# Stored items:

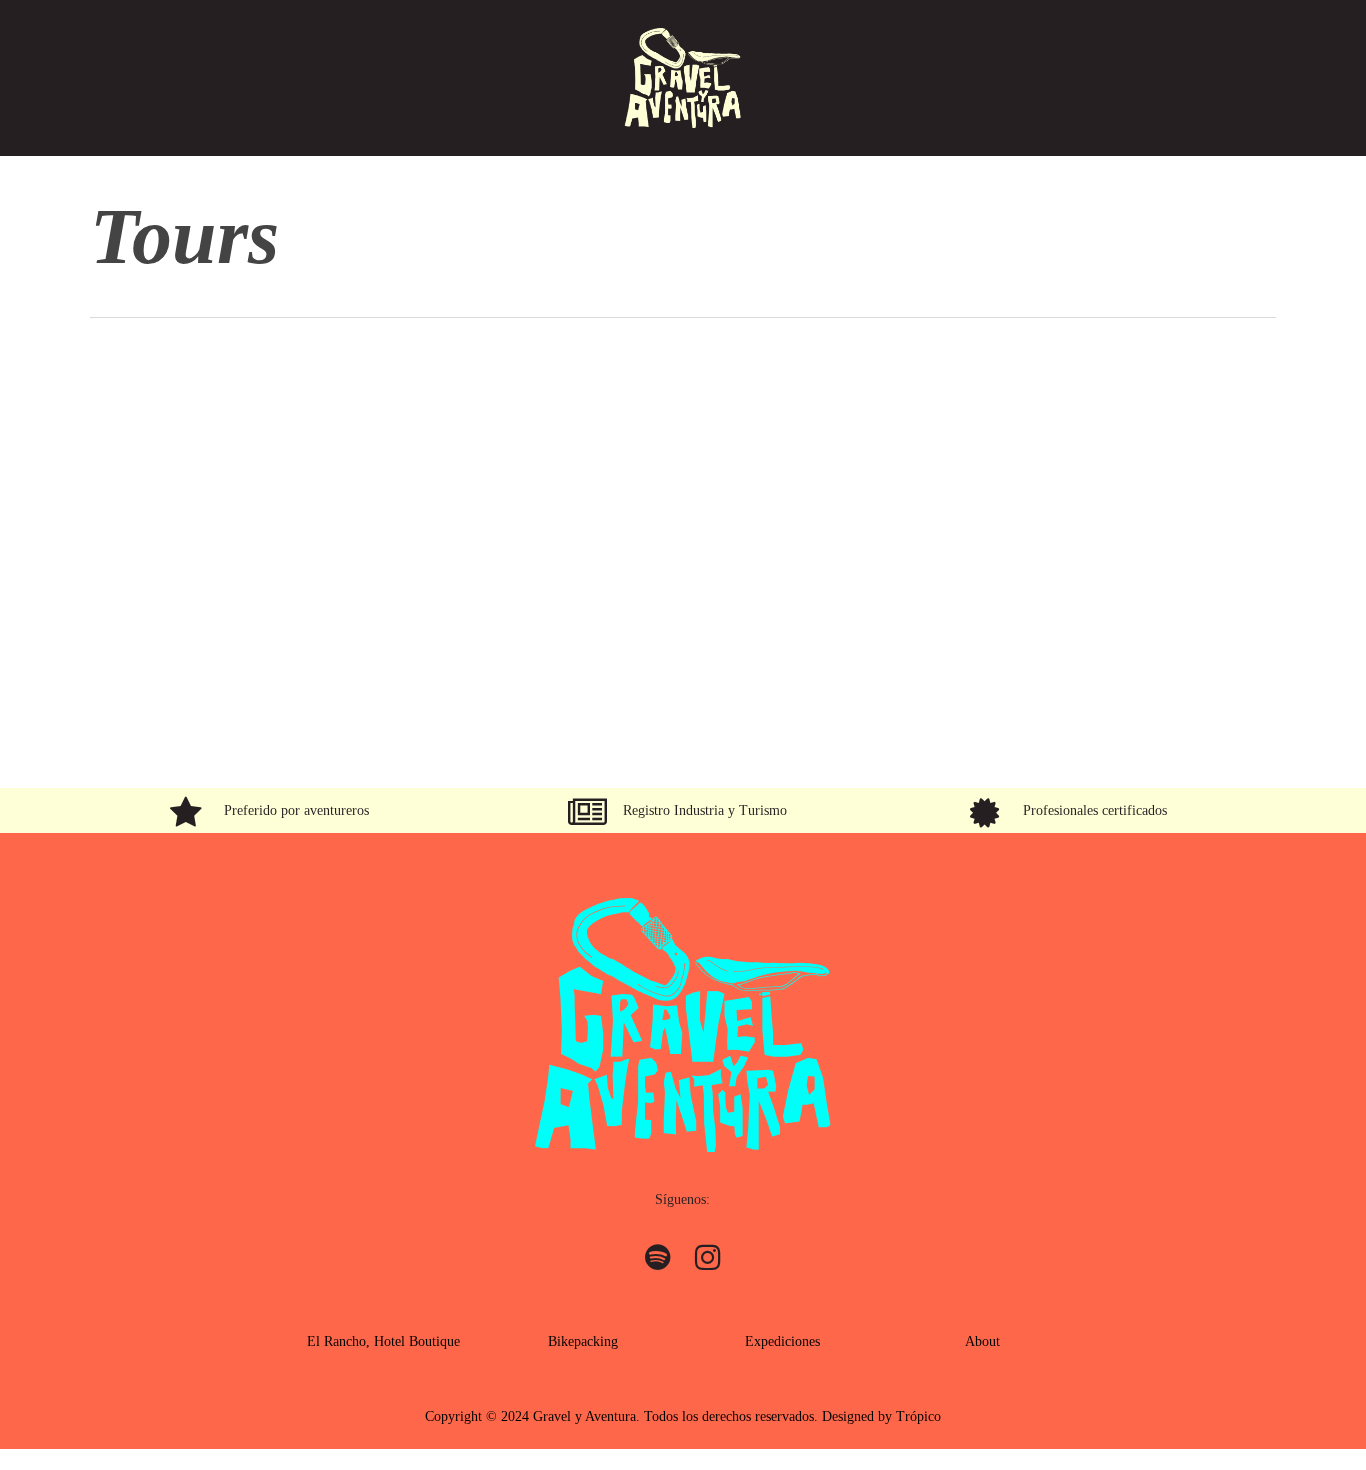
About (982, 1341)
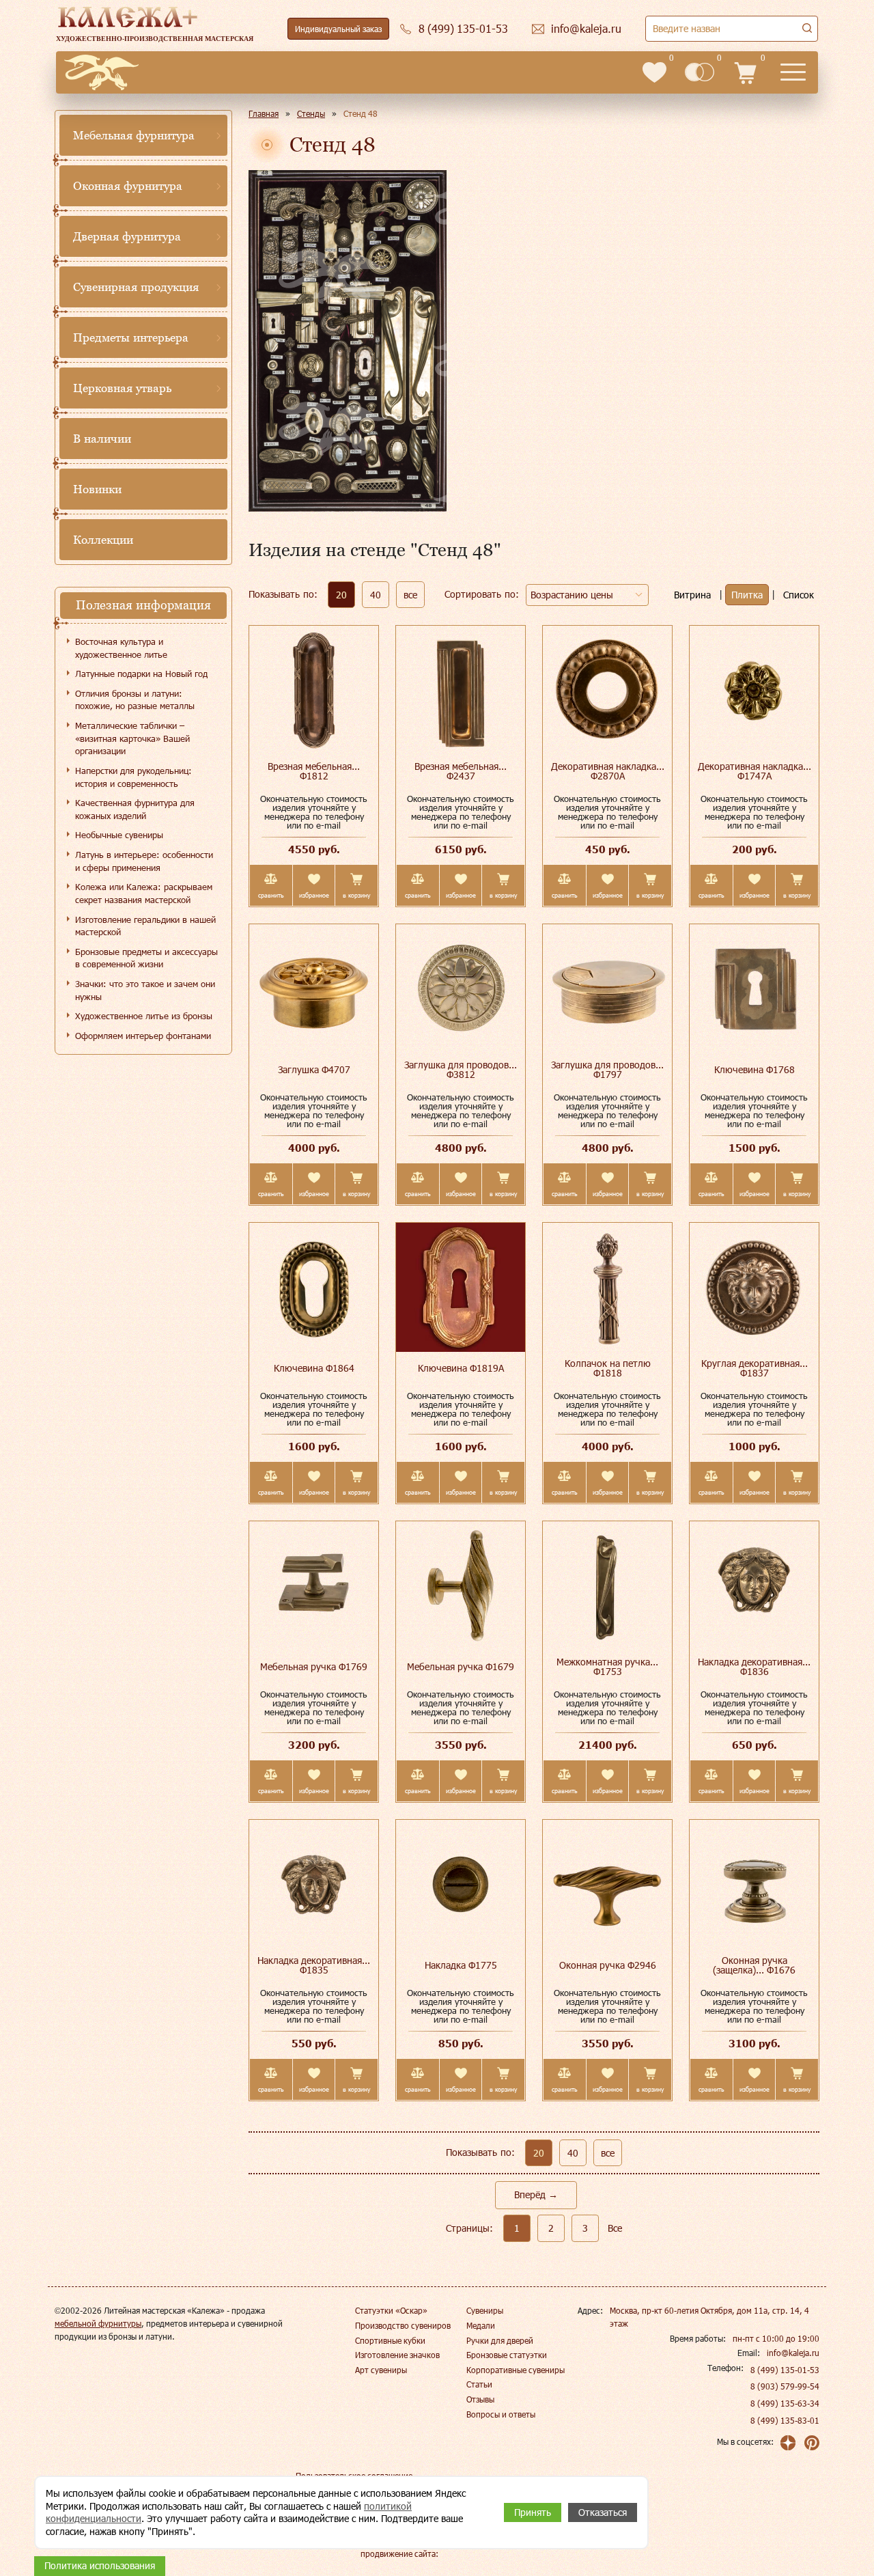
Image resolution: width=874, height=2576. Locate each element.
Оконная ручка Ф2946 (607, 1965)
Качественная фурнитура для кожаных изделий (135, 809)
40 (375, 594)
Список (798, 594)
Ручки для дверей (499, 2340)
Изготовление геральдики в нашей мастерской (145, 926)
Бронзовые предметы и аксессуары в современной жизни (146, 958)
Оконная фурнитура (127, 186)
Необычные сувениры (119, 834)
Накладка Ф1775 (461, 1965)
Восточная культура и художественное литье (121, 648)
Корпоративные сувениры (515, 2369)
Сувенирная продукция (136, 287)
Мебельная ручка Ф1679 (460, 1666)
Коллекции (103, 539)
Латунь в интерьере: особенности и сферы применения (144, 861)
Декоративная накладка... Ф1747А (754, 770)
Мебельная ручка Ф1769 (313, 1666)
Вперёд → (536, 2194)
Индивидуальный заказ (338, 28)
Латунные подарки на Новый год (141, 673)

# TASK TO CARRY OUT:
Each entry above is to be written out again unchanged, apart from the pictures, which are left out.

# SOLUTION TO THIS TASK:
About (982, 1341)
Image resolution: width=874, height=2576. Locate each element.
Оконная ручка Ф2946 (607, 1965)
Качественная фурнитура для кожаных изделий (135, 809)
40 (375, 594)
Список (798, 594)
Ручки для дверей (499, 2340)
Изготовление геральдики в нашей мастерской (145, 926)
Бронзовые предметы и аксессуары в современной жизни (146, 958)
Оконная фурнитура (127, 186)
Необычные сувениры (119, 834)
Накладка Ф1775 (461, 1965)
Восточная культура и художественное литье (121, 648)
Корпоративные сувениры (515, 2369)
Сувенирная продукция (136, 287)
Мебельная ручка Ф1679 (460, 1666)
Коллекции (103, 539)
Латунь в интерьере: особенности и сферы применения (144, 861)
Декоративная накладка... Ф1747А (754, 770)
Мебельная ручка Ф1769 (313, 1666)
Вперёд → (536, 2194)
Индивидуальный заказ (338, 28)
Латунные подарки на Новый год (141, 673)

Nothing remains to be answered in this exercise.